Category Archives: Teachings

Matters of Gratitude

I’ve been thinking of events, or series of events, which defy all possible probability in the normal course of life. Iain in Japan wrote about a series of coincidences which more than likely lead to his young sons life being saved. No doubt there are many such stories to tell such as this one from early in year 2000.

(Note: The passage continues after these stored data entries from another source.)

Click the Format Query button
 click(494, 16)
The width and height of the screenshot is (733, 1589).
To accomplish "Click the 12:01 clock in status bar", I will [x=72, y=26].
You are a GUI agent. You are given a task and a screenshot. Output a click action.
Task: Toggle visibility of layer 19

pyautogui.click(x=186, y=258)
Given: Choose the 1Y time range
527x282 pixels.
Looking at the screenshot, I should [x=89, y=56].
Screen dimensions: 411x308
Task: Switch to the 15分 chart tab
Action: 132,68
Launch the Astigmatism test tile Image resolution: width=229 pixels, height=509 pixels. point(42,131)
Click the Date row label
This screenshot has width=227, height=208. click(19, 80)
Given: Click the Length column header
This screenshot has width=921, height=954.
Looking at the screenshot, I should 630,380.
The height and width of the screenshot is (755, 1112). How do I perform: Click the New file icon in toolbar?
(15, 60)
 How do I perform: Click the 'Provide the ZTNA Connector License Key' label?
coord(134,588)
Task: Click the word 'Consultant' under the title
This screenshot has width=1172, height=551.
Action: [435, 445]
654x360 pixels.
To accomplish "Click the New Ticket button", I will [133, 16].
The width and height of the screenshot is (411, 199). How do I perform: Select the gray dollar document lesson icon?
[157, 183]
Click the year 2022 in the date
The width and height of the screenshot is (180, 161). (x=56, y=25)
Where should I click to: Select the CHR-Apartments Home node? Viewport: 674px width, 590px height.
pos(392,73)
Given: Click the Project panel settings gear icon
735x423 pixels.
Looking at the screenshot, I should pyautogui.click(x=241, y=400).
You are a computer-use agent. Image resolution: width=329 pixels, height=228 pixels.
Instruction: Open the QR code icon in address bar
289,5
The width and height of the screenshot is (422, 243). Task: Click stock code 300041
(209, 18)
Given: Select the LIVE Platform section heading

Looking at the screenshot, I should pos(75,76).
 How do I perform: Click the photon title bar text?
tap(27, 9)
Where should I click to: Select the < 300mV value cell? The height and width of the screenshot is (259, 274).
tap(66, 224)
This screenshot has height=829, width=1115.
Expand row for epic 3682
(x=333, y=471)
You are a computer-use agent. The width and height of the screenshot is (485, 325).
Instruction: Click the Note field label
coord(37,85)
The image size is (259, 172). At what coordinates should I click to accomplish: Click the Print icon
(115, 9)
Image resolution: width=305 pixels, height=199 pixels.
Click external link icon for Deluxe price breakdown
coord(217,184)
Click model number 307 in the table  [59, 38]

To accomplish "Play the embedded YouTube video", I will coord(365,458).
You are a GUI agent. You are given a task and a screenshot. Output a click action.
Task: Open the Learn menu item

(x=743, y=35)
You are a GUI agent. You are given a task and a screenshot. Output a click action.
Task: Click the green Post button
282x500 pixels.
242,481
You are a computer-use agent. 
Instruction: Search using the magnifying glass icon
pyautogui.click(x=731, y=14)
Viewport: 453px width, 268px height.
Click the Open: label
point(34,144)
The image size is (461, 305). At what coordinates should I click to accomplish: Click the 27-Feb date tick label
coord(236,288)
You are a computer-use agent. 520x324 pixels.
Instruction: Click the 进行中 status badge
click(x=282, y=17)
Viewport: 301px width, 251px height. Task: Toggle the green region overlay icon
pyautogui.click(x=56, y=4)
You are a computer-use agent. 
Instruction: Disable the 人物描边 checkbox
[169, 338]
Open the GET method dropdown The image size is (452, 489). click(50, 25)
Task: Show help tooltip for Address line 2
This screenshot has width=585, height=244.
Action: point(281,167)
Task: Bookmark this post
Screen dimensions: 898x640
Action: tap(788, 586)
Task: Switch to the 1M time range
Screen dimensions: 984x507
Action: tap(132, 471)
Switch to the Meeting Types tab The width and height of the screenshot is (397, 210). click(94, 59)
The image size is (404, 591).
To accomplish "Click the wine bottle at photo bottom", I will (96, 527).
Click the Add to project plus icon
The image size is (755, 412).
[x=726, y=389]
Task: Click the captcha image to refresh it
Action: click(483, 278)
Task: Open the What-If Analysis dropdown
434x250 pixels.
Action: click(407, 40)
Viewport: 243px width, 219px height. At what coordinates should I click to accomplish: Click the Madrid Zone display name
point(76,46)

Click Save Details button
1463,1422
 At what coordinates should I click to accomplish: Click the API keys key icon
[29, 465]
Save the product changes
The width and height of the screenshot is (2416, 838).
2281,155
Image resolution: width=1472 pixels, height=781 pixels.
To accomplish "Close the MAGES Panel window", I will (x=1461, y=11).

I was on a long drive, trailing a caravan, from Manchester in northern England to Cornwall. That’s a long way in one day. Mine was the slowest rig on the road. Somewhere south of Exeter, and late into the night, my concentration was failing me. I lost my way in some road works and turned off the main road onto a slip road by mistake. Realizing what I’d done I proceeded back towards the main road again. In a daze of tiredness I didn’t check for traffic before merging, there wasn’t much traffic at that time of night. Then whoosh, quick as you like, a huge commercial rig streaked past before me on the main road. It could have been Starship Enterprise, the event was that surreal. Seamlessly I trundled on, merging in behind it as it sped into the dark night. A near brush with certain death, and no mistake.

Quite early on in my monastic training I turned a corner, so to speak, and realized everything in my life had brought me to this place. The good times and the dreadful ones too, the painful circumstances and the joyful ones, all without exception, had been Great Compassion at work. Although at the time it didn’t always look that way.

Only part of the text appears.